_The exercise_
Turn the lines below into a numbered list, leaving out any blank lines. Begin at the line that has "Open the Vermelding werkplaats tab" and stop after the line that has "Looking at the screenshot, I should (113, 156).".

>> Begin Material for this task

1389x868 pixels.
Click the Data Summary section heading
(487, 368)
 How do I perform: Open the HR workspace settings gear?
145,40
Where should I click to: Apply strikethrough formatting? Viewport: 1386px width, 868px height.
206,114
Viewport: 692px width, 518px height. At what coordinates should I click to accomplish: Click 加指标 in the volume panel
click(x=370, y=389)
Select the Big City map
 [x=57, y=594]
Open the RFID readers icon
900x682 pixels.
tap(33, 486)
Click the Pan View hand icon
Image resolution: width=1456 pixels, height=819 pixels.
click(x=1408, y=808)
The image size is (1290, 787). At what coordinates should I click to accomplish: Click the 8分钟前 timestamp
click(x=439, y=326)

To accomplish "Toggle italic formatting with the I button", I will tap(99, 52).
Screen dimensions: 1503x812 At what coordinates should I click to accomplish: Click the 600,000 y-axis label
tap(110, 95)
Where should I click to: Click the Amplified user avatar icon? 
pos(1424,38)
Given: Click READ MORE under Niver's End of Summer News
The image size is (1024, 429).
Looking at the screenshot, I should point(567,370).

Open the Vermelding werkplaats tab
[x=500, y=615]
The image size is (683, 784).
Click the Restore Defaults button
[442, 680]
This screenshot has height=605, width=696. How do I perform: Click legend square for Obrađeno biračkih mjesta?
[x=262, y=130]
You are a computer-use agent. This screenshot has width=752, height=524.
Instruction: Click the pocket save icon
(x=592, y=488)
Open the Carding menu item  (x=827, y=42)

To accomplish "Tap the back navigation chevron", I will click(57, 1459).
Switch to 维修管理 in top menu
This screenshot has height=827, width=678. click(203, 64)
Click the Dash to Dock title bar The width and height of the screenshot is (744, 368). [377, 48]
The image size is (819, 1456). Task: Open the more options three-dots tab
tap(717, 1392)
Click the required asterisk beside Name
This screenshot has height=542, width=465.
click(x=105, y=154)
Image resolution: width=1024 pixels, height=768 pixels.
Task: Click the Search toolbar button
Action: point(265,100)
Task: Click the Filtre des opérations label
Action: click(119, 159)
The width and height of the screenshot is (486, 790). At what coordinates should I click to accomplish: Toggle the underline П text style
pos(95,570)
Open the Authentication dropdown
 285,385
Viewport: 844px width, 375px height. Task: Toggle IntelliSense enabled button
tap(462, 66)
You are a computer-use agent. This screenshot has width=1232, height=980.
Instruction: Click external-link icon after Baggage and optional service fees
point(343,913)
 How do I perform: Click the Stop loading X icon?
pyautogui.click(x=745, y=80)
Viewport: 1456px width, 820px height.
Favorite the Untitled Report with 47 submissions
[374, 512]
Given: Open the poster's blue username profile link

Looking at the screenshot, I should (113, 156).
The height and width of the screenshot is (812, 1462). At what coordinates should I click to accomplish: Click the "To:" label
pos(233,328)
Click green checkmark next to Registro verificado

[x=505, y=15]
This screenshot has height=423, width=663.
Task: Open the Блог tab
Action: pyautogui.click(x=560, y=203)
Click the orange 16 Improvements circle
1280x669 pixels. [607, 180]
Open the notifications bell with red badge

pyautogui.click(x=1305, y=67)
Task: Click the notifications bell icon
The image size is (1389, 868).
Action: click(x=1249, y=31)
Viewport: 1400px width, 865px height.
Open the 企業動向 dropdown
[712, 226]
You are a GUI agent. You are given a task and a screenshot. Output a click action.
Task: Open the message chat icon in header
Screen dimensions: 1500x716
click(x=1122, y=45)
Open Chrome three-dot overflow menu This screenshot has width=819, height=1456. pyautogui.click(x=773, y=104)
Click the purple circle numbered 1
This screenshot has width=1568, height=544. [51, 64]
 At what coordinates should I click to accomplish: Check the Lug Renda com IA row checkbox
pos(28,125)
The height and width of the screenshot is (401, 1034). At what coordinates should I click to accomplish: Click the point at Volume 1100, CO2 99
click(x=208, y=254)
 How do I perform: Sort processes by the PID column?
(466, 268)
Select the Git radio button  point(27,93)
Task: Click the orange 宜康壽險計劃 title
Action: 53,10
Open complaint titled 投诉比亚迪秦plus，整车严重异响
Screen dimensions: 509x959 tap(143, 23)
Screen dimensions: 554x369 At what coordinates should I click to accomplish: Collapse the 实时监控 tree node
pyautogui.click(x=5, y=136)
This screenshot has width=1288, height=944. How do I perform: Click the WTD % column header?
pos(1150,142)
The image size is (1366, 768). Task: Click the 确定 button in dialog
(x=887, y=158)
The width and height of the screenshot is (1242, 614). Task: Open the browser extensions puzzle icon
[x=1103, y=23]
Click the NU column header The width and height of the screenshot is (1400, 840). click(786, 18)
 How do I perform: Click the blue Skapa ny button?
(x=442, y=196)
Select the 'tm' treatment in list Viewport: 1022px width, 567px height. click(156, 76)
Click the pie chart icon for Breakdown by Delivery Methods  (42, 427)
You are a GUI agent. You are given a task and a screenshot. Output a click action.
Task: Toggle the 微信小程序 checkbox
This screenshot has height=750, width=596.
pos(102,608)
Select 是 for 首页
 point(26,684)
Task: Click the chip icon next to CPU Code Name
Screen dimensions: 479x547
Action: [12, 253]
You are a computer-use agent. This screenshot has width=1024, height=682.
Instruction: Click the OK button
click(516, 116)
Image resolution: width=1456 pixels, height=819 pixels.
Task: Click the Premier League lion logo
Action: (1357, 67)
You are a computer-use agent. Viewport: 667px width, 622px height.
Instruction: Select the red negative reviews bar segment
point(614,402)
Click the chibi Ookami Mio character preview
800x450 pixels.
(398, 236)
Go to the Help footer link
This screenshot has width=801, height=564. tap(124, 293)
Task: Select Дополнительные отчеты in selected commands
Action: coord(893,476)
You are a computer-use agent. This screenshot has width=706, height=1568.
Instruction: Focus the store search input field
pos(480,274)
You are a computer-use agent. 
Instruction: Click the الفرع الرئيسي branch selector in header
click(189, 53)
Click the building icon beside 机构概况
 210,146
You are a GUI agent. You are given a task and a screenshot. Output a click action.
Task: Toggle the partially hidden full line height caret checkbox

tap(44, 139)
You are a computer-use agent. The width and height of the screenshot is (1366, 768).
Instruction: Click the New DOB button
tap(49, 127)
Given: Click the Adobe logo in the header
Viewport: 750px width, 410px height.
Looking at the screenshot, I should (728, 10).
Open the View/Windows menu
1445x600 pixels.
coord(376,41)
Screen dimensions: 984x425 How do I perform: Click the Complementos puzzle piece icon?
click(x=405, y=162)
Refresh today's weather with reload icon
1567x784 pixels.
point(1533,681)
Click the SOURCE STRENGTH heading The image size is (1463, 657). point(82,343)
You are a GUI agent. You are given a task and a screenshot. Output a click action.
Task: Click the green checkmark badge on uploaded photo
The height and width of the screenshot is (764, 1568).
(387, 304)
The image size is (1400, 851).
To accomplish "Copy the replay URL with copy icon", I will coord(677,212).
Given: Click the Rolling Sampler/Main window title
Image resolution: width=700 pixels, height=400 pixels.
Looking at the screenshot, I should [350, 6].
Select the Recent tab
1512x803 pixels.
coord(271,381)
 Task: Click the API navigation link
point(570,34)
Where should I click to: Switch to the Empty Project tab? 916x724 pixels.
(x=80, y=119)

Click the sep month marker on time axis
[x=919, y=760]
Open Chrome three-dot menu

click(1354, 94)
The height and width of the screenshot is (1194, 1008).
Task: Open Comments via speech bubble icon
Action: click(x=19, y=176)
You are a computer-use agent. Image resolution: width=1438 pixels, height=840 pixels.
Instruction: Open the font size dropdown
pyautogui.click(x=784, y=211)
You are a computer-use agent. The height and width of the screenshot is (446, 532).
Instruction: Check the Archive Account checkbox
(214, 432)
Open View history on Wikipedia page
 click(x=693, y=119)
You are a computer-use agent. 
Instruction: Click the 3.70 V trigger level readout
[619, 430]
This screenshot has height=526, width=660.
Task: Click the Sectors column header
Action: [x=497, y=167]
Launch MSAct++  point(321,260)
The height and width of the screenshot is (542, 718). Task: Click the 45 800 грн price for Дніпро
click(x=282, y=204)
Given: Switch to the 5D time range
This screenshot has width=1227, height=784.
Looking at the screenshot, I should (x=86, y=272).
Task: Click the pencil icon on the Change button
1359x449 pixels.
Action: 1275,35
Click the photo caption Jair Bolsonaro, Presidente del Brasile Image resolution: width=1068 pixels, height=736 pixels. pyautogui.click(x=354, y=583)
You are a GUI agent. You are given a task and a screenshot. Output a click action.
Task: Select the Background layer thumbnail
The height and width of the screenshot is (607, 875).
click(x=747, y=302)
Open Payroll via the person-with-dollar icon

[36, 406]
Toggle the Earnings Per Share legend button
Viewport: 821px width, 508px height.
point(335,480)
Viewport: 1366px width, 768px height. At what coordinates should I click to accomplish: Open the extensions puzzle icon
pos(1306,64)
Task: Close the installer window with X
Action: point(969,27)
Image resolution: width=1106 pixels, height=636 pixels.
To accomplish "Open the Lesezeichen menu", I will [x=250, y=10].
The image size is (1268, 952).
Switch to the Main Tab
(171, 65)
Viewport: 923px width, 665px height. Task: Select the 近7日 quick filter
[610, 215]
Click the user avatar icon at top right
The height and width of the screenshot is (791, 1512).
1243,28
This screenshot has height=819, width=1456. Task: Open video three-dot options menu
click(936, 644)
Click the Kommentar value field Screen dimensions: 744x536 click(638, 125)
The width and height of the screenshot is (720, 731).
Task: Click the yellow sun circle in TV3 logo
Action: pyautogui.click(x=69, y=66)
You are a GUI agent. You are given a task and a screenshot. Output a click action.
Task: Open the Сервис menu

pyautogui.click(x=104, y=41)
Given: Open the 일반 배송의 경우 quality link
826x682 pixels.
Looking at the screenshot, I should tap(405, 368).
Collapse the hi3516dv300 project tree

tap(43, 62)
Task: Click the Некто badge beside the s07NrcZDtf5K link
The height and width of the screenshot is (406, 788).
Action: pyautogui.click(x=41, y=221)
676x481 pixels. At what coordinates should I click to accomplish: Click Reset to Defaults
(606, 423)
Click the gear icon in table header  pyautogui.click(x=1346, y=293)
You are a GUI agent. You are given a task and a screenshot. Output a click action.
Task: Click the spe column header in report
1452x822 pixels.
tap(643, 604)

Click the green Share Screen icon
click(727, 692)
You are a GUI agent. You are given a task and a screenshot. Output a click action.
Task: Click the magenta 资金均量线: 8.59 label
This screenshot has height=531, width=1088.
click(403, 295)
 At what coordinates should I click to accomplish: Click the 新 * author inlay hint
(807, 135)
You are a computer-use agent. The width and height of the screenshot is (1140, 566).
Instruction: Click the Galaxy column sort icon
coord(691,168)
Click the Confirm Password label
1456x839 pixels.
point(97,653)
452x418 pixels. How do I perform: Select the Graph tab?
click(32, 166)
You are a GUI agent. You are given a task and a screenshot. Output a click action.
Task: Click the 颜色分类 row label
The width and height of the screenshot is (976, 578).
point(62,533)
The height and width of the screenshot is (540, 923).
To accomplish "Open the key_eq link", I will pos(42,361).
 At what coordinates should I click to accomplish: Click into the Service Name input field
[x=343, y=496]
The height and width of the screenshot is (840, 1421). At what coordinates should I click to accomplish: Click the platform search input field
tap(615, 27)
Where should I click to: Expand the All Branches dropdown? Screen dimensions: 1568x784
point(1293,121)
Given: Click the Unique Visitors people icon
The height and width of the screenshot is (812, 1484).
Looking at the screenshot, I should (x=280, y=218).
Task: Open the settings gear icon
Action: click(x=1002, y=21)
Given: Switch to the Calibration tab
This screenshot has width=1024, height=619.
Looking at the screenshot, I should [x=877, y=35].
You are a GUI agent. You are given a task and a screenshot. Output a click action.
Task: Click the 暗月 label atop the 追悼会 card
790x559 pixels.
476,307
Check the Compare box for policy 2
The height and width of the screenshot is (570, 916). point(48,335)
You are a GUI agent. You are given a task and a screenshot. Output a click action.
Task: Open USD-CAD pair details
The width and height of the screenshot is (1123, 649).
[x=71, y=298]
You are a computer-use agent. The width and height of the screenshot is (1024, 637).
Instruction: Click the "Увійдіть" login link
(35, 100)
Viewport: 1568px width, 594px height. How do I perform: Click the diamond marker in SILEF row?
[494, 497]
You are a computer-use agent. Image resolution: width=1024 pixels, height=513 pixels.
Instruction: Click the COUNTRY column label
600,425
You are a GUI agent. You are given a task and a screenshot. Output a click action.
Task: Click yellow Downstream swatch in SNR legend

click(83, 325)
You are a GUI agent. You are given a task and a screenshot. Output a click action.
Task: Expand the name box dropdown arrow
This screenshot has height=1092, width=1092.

>> End Material for this task

_Full answer_
1. Open the Vermelding werkplaats tab
2. [x=500, y=615]
3. The image size is (683, 784).
4. Click the Restore Defaults button
5. [442, 680]
6. This screenshot has height=605, width=696. How do I perform: Click legend square for Obrađeno biračkih mjesta?
7. [x=262, y=130]
8. You are a computer-use agent. This screenshot has width=752, height=524.
9. Instruction: Click the pocket save icon
10. (x=592, y=488)
11. Open the Carding menu item  (x=827, y=42)
12. To accomplish "Tap the back navigation chevron", I will click(57, 1459).
13. Switch to 维修管理 in top menu
14. This screenshot has height=827, width=678. click(203, 64)
15. Click the Dash to Dock title bar The width and height of the screenshot is (744, 368). [377, 48]
16. The image size is (819, 1456). Task: Open the more options three-dots tab
17. tap(717, 1392)
18. Click the required asterisk beside Name
19. This screenshot has height=542, width=465.
20. click(x=105, y=154)
21. Image resolution: width=1024 pixels, height=768 pixels.
22. Task: Click the Search toolbar button
23. Action: point(265,100)
24. Task: Click the Filtre des opérations label
25. Action: click(119, 159)
26. The width and height of the screenshot is (486, 790). At what coordinates should I click to accomplish: Toggle the underline П text style
27. pos(95,570)
28. Open the Authentication dropdown
29.  285,385
30. Viewport: 844px width, 375px height. Task: Toggle IntelliSense enabled button
31. tap(462, 66)
32. You are a computer-use agent. This screenshot has width=1232, height=980.
33. Instruction: Click external-link icon after Baggage and optional service fees
34. point(343,913)
35.  How do I perform: Click the Stop loading X icon?
36. pyautogui.click(x=745, y=80)
37. Viewport: 1456px width, 820px height.
38. Favorite the Untitled Report with 47 submissions
39. [374, 512]
40. Given: Open the poster's blue username profile link
41. Looking at the screenshot, I should (113, 156).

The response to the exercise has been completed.